→ **EXERCISE DETAILS**:
Each entry should be quoted word for word, including every mark of punctuation.

═══ INFORMATION GIVEN

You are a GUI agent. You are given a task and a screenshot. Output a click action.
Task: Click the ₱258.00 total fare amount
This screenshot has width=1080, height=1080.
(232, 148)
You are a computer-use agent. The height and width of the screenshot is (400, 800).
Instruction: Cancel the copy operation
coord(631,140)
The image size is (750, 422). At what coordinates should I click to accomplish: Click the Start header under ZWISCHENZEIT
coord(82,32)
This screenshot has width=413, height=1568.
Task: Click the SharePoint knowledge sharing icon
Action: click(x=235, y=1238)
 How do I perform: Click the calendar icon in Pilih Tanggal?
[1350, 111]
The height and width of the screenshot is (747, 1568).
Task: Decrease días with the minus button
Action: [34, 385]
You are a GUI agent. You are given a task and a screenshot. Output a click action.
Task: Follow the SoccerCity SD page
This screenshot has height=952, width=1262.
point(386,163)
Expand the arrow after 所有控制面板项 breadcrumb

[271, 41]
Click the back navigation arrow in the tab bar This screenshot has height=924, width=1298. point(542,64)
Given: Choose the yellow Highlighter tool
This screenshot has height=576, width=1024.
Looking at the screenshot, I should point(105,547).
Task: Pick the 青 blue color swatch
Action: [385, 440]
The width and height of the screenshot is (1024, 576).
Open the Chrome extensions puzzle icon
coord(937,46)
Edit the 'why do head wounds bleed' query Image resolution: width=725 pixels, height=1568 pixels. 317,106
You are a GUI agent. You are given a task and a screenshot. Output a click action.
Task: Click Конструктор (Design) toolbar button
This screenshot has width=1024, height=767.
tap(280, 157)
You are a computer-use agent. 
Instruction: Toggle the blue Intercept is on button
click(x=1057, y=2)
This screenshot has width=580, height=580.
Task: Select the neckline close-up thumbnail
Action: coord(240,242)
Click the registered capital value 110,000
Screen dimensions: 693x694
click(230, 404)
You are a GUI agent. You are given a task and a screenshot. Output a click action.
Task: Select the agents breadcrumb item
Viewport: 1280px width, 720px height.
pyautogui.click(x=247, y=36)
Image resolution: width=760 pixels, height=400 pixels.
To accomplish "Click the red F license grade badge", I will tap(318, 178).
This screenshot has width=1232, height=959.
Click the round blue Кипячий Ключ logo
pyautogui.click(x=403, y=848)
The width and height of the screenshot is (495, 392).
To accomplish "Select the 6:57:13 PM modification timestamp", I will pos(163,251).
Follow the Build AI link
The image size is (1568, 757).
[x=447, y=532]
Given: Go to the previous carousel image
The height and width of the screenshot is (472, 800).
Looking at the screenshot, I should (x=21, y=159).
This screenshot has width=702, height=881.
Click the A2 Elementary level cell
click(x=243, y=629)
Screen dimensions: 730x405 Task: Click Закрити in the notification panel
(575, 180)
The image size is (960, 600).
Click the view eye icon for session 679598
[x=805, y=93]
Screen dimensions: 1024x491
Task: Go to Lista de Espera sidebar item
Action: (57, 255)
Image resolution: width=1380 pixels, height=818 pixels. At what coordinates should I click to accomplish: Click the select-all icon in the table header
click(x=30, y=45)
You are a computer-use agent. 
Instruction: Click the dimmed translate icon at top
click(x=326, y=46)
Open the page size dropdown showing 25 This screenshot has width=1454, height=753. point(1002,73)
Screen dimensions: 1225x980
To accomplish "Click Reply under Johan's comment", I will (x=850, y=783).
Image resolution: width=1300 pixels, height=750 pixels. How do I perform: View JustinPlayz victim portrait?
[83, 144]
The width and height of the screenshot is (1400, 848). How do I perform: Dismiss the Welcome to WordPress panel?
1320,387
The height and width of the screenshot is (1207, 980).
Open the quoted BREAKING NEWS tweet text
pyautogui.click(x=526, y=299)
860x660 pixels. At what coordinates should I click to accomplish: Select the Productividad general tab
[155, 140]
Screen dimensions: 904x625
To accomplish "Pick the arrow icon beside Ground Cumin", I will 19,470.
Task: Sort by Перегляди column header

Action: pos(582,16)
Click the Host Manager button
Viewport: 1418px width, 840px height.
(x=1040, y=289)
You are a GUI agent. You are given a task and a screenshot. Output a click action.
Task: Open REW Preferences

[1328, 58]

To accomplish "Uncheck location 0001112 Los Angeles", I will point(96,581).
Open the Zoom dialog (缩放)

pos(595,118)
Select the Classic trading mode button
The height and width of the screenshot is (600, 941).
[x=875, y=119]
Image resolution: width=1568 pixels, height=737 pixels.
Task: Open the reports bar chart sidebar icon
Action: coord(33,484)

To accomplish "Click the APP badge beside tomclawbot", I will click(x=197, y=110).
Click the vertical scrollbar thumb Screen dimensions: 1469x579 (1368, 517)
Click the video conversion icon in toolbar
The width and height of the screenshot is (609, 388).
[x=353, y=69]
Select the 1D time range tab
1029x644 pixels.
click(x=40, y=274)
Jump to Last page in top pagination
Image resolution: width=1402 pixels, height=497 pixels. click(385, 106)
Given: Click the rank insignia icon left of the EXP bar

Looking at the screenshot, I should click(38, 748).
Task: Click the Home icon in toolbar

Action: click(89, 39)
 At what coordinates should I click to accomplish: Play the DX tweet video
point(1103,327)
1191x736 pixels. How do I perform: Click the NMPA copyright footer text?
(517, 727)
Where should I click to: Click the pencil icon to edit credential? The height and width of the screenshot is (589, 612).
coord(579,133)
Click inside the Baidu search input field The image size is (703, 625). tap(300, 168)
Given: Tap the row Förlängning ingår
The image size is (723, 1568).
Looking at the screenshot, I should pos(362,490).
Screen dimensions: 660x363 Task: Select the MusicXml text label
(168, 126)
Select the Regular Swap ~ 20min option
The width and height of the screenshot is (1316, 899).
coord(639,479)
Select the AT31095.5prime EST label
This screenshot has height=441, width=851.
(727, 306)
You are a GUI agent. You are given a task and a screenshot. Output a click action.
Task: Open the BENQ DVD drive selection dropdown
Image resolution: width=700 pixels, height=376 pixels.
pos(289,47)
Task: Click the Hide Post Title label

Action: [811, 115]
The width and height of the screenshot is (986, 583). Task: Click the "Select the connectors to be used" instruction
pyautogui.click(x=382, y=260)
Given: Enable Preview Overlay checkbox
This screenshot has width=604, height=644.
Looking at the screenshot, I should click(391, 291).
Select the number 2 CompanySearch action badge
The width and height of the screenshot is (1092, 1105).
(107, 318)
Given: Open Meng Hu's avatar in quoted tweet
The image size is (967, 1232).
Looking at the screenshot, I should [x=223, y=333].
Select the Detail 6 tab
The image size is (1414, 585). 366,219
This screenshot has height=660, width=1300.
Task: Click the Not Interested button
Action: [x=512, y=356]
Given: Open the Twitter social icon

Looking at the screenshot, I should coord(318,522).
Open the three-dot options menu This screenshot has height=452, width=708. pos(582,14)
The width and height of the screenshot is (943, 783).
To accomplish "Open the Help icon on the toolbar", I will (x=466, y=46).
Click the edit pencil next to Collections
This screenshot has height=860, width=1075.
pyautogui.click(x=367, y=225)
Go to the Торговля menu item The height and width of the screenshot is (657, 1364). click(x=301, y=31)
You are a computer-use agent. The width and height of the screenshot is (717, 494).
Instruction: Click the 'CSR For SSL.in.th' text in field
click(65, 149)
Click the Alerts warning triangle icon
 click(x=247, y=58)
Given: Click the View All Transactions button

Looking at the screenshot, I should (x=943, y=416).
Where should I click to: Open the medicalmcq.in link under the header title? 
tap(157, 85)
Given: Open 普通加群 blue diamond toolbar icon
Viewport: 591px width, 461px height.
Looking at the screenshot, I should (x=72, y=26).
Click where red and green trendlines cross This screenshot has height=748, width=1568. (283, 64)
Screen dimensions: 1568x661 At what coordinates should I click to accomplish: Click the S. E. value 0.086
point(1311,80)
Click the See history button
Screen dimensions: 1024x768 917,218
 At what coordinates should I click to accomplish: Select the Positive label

══════

→ **SOLUTION TO THE EXERCISE**:
You are a GUI agent. You are given a task and a screenshot. Output a click action.
Task: Click the ₱258.00 total fare amount
This screenshot has width=1080, height=1080.
(232, 148)
You are a computer-use agent. The height and width of the screenshot is (400, 800).
Instruction: Cancel the copy operation
coord(631,140)
The image size is (750, 422). At what coordinates should I click to accomplish: Click the Start header under ZWISCHENZEIT
coord(82,32)
This screenshot has width=413, height=1568.
Task: Click the SharePoint knowledge sharing icon
Action: click(x=235, y=1238)
 How do I perform: Click the calendar icon in Pilih Tanggal?
[1350, 111]
The height and width of the screenshot is (747, 1568).
Task: Decrease días with the minus button
Action: [34, 385]
You are a GUI agent. You are given a task and a screenshot. Output a click action.
Task: Follow the SoccerCity SD page
This screenshot has height=952, width=1262.
point(386,163)
Expand the arrow after 所有控制面板项 breadcrumb

[271, 41]
Click the back navigation arrow in the tab bar This screenshot has height=924, width=1298. point(542,64)
Given: Choose the yellow Highlighter tool
This screenshot has height=576, width=1024.
Looking at the screenshot, I should point(105,547).
Task: Pick the 青 blue color swatch
Action: [385, 440]
The width and height of the screenshot is (1024, 576).
Open the Chrome extensions puzzle icon
coord(937,46)
Edit the 'why do head wounds bleed' query Image resolution: width=725 pixels, height=1568 pixels. 317,106
You are a GUI agent. You are given a task and a screenshot. Output a click action.
Task: Click Конструктор (Design) toolbar button
This screenshot has width=1024, height=767.
tap(280, 157)
You are a computer-use agent. 
Instruction: Toggle the blue Intercept is on button
click(x=1057, y=2)
This screenshot has width=580, height=580.
Task: Select the neckline close-up thumbnail
Action: coord(240,242)
Click the registered capital value 110,000
Screen dimensions: 693x694
click(230, 404)
You are a GUI agent. You are given a task and a screenshot. Output a click action.
Task: Select the agents breadcrumb item
Viewport: 1280px width, 720px height.
pyautogui.click(x=247, y=36)
Image resolution: width=760 pixels, height=400 pixels.
To accomplish "Click the red F license grade badge", I will tap(318, 178).
This screenshot has width=1232, height=959.
Click the round blue Кипячий Ключ logo
pyautogui.click(x=403, y=848)
The width and height of the screenshot is (495, 392).
To accomplish "Select the 6:57:13 PM modification timestamp", I will pos(163,251).
Follow the Build AI link
The image size is (1568, 757).
[x=447, y=532]
Given: Go to the previous carousel image
The height and width of the screenshot is (472, 800).
Looking at the screenshot, I should (x=21, y=159).
This screenshot has width=702, height=881.
Click the A2 Elementary level cell
click(x=243, y=629)
Screen dimensions: 730x405 Task: Click Закрити in the notification panel
(575, 180)
The image size is (960, 600).
Click the view eye icon for session 679598
[x=805, y=93]
Screen dimensions: 1024x491
Task: Go to Lista de Espera sidebar item
Action: (57, 255)
Image resolution: width=1380 pixels, height=818 pixels. At what coordinates should I click to accomplish: Click the select-all icon in the table header
click(x=30, y=45)
You are a computer-use agent. 
Instruction: Click the dimmed translate icon at top
click(x=326, y=46)
Open the page size dropdown showing 25 This screenshot has width=1454, height=753. point(1002,73)
Screen dimensions: 1225x980
To accomplish "Click Reply under Johan's comment", I will (x=850, y=783).
Image resolution: width=1300 pixels, height=750 pixels. How do I perform: View JustinPlayz victim portrait?
[83, 144]
The width and height of the screenshot is (1400, 848). How do I perform: Dismiss the Welcome to WordPress panel?
1320,387
The height and width of the screenshot is (1207, 980).
Open the quoted BREAKING NEWS tweet text
pyautogui.click(x=526, y=299)
860x660 pixels. At what coordinates should I click to accomplish: Select the Productividad general tab
[155, 140]
Screen dimensions: 904x625
To accomplish "Pick the arrow icon beside Ground Cumin", I will 19,470.
Task: Sort by Перегляди column header

Action: pos(582,16)
Click the Host Manager button
Viewport: 1418px width, 840px height.
(x=1040, y=289)
You are a GUI agent. You are given a task and a screenshot. Output a click action.
Task: Open REW Preferences

[1328, 58]

To accomplish "Uncheck location 0001112 Los Angeles", I will point(96,581).
Open the Zoom dialog (缩放)

pos(595,118)
Select the Classic trading mode button
The height and width of the screenshot is (600, 941).
[x=875, y=119]
Image resolution: width=1568 pixels, height=737 pixels.
Task: Open the reports bar chart sidebar icon
Action: coord(33,484)

To accomplish "Click the APP badge beside tomclawbot", I will click(x=197, y=110).
Click the vertical scrollbar thumb Screen dimensions: 1469x579 (1368, 517)
Click the video conversion icon in toolbar
The width and height of the screenshot is (609, 388).
[x=353, y=69]
Select the 1D time range tab
1029x644 pixels.
click(x=40, y=274)
Jump to Last page in top pagination
Image resolution: width=1402 pixels, height=497 pixels. click(385, 106)
Given: Click the rank insignia icon left of the EXP bar

Looking at the screenshot, I should click(38, 748).
Task: Click the Home icon in toolbar

Action: click(89, 39)
 At what coordinates should I click to accomplish: Play the DX tweet video
point(1103,327)
1191x736 pixels. How do I perform: Click the NMPA copyright footer text?
(517, 727)
Where should I click to: Click the pencil icon to edit credential? The height and width of the screenshot is (589, 612).
coord(579,133)
Click inside the Baidu search input field The image size is (703, 625). tap(300, 168)
Given: Tap the row Förlängning ingår
The image size is (723, 1568).
Looking at the screenshot, I should pos(362,490).
Screen dimensions: 660x363 Task: Select the MusicXml text label
(168, 126)
Select the Regular Swap ~ 20min option
The width and height of the screenshot is (1316, 899).
coord(639,479)
Select the AT31095.5prime EST label
This screenshot has height=441, width=851.
(727, 306)
You are a GUI agent. You are given a task and a screenshot. Output a click action.
Task: Open the BENQ DVD drive selection dropdown
Image resolution: width=700 pixels, height=376 pixels.
pos(289,47)
Task: Click the Hide Post Title label

Action: [811, 115]
The width and height of the screenshot is (986, 583). Task: Click the "Select the connectors to be used" instruction
pyautogui.click(x=382, y=260)
Given: Enable Preview Overlay checkbox
This screenshot has width=604, height=644.
Looking at the screenshot, I should click(391, 291).
Select the number 2 CompanySearch action badge
The width and height of the screenshot is (1092, 1105).
(107, 318)
Given: Open Meng Hu's avatar in quoted tweet
The image size is (967, 1232).
Looking at the screenshot, I should [x=223, y=333].
Select the Detail 6 tab
The image size is (1414, 585). 366,219
This screenshot has height=660, width=1300.
Task: Click the Not Interested button
Action: [x=512, y=356]
Given: Open the Twitter social icon

Looking at the screenshot, I should coord(318,522).
Open the three-dot options menu This screenshot has height=452, width=708. pos(582,14)
The width and height of the screenshot is (943, 783).
To accomplish "Open the Help icon on the toolbar", I will (x=466, y=46).
Click the edit pencil next to Collections
This screenshot has height=860, width=1075.
pyautogui.click(x=367, y=225)
Go to the Торговля menu item The height and width of the screenshot is (657, 1364). click(x=301, y=31)
You are a computer-use agent. The width and height of the screenshot is (717, 494).
Instruction: Click the 'CSR For SSL.in.th' text in field
click(65, 149)
Click the Alerts warning triangle icon
 click(x=247, y=58)
Given: Click the View All Transactions button

Looking at the screenshot, I should (x=943, y=416).
Where should I click to: Open the medicalmcq.in link under the header title? 
tap(157, 85)
Given: Open 普通加群 blue diamond toolbar icon
Viewport: 591px width, 461px height.
Looking at the screenshot, I should (x=72, y=26).
Click where red and green trendlines cross This screenshot has height=748, width=1568. (283, 64)
Screen dimensions: 1568x661 At what coordinates should I click to accomplish: Click the S. E. value 0.086
point(1311,80)
Click the See history button
Screen dimensions: 1024x768 917,218
 At what coordinates should I click to accomplish: Select the Positive label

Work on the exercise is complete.